As stated many times below, it's a good idea to get square with the IRS. I'm not sure if anyone actually answered your question though. If so, then pardon me.
I'm guessing your question is, can you buy a home if you have set up a payment plan with the IRS? I would (guess) the answer would be yes. As long as you file your taxes and are making good on what you owe I don't see that prohibiting a loan approval.
Please consult a mortgage lender for more accurate info.
Whatever you do though...Get right with your Uncle!!
Remax / Lakeland
Are you self employed? Have you saved your receipts and business expenses?
This would be the first step to know what you are up against.
I have an excellent one in Canton, if you want to email me your contact information.
Then you will know if you can find a home right away. They will have to be filed before you can purchase as a lender will need to see them before loaning you money for a mortgage.
There are programs in Michigan that loan with a credit score of 659.
Tax returns are required with the standard income documentation when you apply for a loan. There is also a form called a 4506-T which you grant the bank the right to order a copy of your tax return directly from the IRS. Chances are, without tax returns on file, you're going to have a difficult time getting an underwriter to approve your loan.
I'm not an underwriter, and I can't approve or deny anyone, but I've done mortgages since 1998 and strongly suspect this would get caught along the way. Your best advice would be to meet with a lender and start the process, before you go looking at homes. If you apply for Pre-approval with your situation being clearly understood by your loan officer, you can find out for certain what the best solution will be.

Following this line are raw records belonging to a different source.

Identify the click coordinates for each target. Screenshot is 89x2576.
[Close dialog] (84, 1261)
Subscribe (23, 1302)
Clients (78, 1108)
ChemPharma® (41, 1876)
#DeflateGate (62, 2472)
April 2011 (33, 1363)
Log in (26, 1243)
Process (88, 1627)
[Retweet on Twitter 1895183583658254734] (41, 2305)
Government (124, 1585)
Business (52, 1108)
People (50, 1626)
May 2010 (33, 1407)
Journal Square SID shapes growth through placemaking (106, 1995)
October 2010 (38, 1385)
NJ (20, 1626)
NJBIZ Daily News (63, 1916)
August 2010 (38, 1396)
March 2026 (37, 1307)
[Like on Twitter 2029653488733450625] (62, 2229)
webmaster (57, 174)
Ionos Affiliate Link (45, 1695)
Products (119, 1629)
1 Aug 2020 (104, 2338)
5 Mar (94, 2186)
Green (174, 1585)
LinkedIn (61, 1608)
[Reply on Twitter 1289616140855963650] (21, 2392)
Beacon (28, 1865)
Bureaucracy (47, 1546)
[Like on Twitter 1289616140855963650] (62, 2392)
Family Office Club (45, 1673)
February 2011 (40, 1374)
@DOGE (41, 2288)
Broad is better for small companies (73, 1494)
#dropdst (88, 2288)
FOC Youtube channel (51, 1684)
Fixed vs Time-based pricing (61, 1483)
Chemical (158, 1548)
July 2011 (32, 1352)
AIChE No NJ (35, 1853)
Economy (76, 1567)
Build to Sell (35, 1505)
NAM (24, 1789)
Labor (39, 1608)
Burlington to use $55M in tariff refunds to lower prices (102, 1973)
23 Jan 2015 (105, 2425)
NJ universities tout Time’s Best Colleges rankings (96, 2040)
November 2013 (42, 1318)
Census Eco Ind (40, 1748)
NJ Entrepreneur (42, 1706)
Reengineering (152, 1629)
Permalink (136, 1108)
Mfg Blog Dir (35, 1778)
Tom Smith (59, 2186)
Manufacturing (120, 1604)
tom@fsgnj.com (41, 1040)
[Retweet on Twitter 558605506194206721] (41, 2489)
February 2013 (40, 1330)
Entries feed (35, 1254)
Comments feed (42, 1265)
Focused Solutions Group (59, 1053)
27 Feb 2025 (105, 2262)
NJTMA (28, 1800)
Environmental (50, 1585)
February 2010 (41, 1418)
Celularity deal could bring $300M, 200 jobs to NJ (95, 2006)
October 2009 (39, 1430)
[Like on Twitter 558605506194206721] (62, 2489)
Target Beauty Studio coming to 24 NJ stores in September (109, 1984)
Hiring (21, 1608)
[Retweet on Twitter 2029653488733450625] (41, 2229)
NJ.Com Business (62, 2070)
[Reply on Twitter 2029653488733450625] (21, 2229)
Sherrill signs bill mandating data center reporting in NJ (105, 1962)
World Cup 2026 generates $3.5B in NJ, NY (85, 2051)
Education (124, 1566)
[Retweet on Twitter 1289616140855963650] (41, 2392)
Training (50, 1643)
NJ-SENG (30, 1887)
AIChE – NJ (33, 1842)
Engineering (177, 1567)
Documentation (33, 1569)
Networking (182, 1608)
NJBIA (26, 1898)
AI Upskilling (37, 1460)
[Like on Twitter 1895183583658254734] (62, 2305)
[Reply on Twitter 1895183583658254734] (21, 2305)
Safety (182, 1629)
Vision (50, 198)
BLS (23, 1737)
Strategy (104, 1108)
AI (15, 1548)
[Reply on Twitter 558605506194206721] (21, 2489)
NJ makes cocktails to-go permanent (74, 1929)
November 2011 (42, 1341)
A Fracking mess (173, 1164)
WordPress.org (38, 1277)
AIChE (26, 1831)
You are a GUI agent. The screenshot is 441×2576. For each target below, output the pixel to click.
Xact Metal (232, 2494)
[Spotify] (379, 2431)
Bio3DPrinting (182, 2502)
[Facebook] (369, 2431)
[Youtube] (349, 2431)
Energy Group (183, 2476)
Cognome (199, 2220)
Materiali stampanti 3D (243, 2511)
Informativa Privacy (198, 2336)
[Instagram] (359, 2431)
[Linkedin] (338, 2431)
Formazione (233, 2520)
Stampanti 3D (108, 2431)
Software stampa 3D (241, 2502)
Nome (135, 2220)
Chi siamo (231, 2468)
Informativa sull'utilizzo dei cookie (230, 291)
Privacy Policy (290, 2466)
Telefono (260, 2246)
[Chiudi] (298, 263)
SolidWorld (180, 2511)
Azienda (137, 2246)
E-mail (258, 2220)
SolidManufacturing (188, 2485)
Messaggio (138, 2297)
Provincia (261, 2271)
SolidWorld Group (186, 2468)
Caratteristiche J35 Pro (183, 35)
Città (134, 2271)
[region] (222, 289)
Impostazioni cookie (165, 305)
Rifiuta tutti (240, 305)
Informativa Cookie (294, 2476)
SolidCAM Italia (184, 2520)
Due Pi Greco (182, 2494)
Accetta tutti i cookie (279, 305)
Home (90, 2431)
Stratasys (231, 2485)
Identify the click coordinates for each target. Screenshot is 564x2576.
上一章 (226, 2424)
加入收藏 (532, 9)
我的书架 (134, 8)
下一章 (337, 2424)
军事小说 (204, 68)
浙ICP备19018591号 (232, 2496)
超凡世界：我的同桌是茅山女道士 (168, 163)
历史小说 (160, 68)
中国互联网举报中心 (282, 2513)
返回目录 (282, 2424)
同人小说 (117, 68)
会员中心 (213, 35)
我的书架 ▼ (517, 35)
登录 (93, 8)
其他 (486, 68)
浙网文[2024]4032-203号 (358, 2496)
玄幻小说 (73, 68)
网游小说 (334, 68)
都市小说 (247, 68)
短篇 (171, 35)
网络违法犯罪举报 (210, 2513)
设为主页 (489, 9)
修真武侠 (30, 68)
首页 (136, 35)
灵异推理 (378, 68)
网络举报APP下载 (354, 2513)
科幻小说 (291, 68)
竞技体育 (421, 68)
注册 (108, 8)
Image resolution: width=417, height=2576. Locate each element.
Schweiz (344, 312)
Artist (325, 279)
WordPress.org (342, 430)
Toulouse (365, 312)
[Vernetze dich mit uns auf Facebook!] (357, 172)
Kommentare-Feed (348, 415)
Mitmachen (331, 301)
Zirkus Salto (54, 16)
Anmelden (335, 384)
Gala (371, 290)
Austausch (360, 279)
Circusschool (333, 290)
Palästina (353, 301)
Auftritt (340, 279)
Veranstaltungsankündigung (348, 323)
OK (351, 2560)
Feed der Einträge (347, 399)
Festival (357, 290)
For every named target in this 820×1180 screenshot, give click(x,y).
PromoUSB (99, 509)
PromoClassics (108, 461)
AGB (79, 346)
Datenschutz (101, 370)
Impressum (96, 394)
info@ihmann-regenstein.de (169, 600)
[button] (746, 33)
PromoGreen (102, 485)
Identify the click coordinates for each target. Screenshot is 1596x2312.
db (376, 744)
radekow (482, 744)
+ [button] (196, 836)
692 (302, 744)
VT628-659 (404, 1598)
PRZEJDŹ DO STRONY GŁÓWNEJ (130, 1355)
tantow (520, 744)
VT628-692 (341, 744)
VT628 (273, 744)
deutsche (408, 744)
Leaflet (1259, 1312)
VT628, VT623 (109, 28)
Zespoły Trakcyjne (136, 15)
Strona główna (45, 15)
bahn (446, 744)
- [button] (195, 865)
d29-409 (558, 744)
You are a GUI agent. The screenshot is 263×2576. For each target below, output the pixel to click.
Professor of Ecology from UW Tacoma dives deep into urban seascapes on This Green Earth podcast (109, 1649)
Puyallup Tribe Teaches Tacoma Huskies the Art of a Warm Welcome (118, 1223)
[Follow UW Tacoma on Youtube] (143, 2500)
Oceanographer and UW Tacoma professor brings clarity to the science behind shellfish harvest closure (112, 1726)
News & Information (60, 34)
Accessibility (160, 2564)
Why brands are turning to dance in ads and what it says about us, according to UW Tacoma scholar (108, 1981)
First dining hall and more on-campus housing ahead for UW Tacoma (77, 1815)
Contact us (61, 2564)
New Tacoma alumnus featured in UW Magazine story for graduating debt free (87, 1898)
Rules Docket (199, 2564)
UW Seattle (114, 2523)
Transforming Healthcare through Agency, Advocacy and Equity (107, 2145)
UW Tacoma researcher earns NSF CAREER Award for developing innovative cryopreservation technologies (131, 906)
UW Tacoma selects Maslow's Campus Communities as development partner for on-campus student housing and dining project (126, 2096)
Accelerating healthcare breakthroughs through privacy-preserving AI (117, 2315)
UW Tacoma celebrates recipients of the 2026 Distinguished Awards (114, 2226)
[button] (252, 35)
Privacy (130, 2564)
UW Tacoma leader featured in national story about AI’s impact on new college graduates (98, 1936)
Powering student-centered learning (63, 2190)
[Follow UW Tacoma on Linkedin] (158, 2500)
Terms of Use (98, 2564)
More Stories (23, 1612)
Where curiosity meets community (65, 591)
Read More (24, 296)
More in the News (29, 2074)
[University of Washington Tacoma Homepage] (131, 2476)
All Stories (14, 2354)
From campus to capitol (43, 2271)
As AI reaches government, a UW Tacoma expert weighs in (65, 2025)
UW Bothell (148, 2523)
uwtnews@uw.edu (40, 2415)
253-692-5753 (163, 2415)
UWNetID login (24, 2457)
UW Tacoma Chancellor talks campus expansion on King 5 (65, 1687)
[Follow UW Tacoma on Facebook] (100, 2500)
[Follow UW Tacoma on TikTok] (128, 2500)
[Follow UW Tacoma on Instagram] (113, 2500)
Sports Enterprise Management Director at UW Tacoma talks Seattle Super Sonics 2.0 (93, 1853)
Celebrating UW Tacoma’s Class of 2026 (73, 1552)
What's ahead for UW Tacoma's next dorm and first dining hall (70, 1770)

Since filing and paying your taxes will likely be part of the solution, you can start this process right away to find out exactly what your liability will be.
That way the IRS will have something to attach a lien to when they find out you owe taxes.
You need to talk to a tax attorney tomorrow about your unpaid taxes. If you're income is $73,000 a year and you have had no withholding (which makes you self employed I would guess) the tax bite should be around 15 percent of your income - plus penalties.
And you can probably forget about getting a mortgage. If you don't have tax filings from the last two years to show your mortgage officer, you won't get a loan.
If you've made $144,600 over the last two years and haven't filed or paid any taxes, it's only a matter of time before you hear a knock at your door.
Also, any mortgage lender is going to request your income tax returns for the last two years.
Imagine their surprise when you tell them that you've not bothered with those pesky things.